┌─ INPUT MATERIAL

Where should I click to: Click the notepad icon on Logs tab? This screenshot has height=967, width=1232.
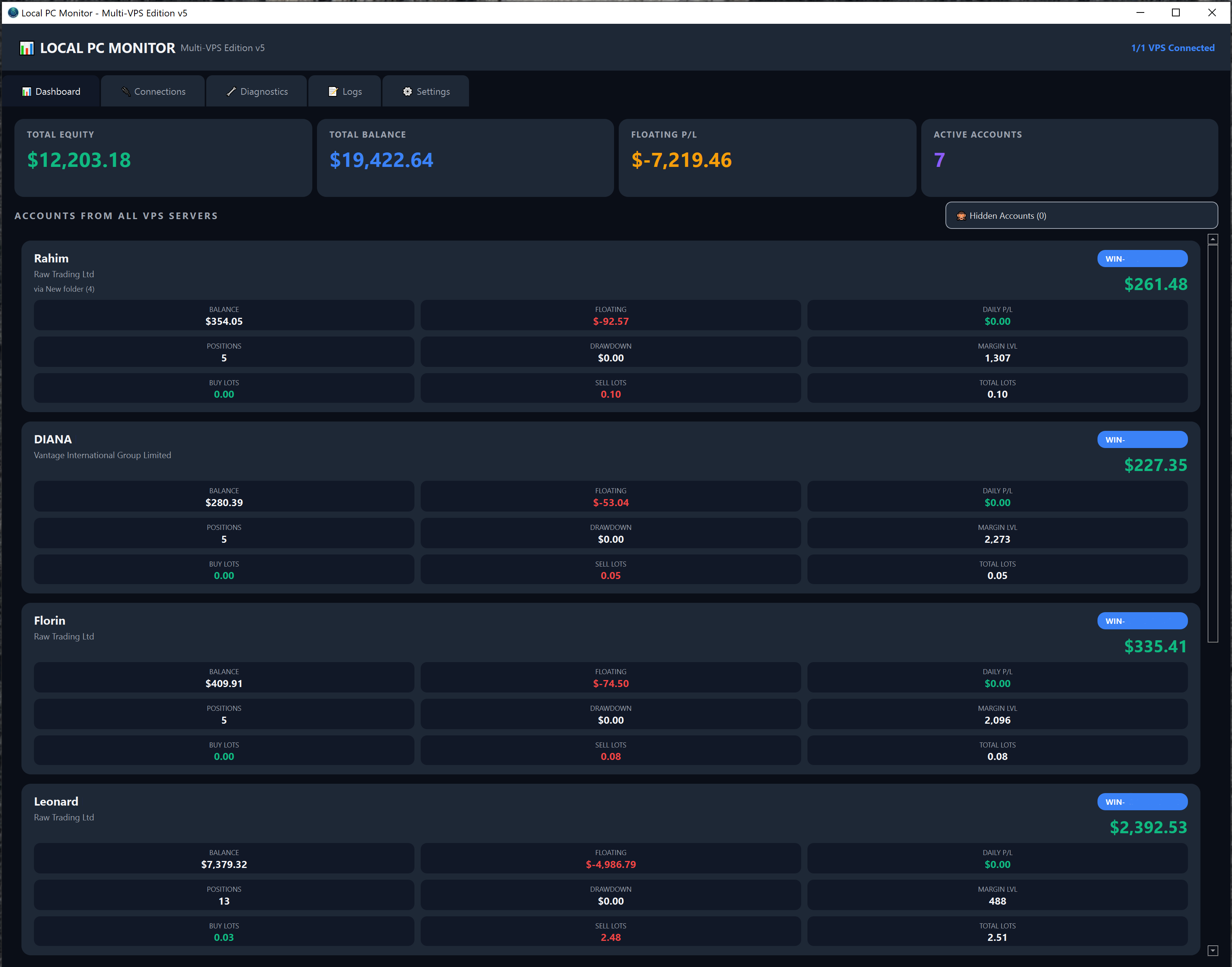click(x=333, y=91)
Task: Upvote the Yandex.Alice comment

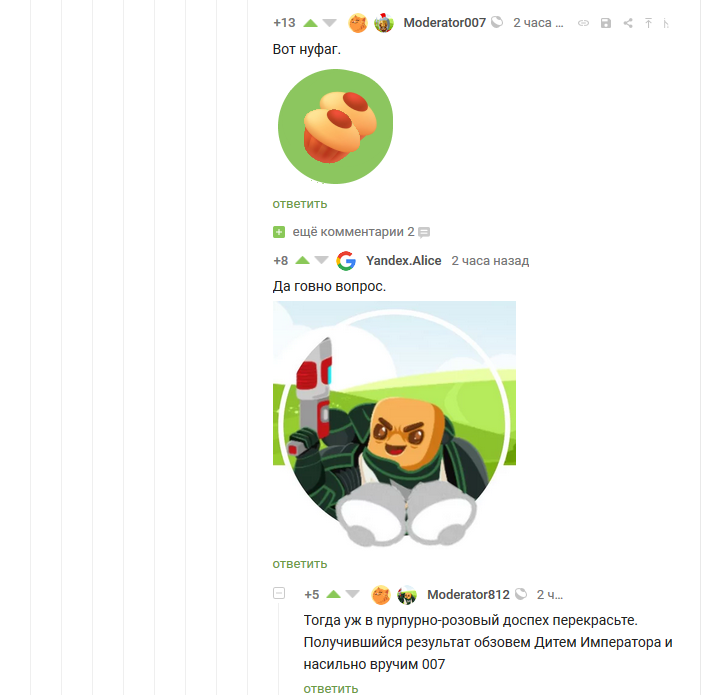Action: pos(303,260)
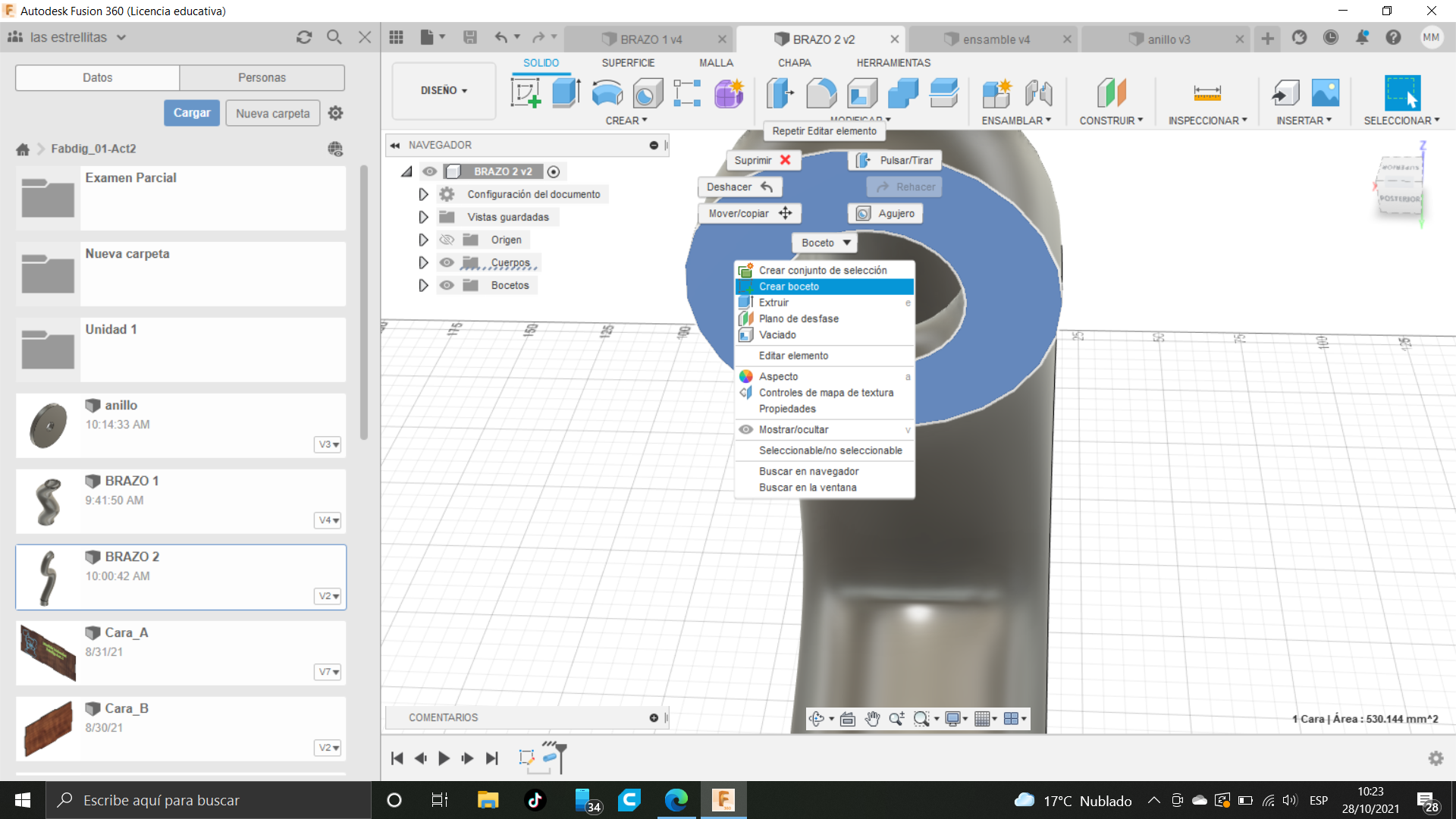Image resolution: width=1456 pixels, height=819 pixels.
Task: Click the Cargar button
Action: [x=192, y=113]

└─

• **OBJECTIVE**
Could you retype every entry above word for word, with the pictures left out?

• **IN RESPONSE**
Where should I click to: Click the notepad icon on Logs tab? This screenshot has height=967, width=1232.
click(x=333, y=91)
Task: Upvote the Yandex.Alice comment

Action: pos(303,260)
Image resolution: width=1456 pixels, height=819 pixels.
Task: Click the Cargar button
Action: [x=192, y=113]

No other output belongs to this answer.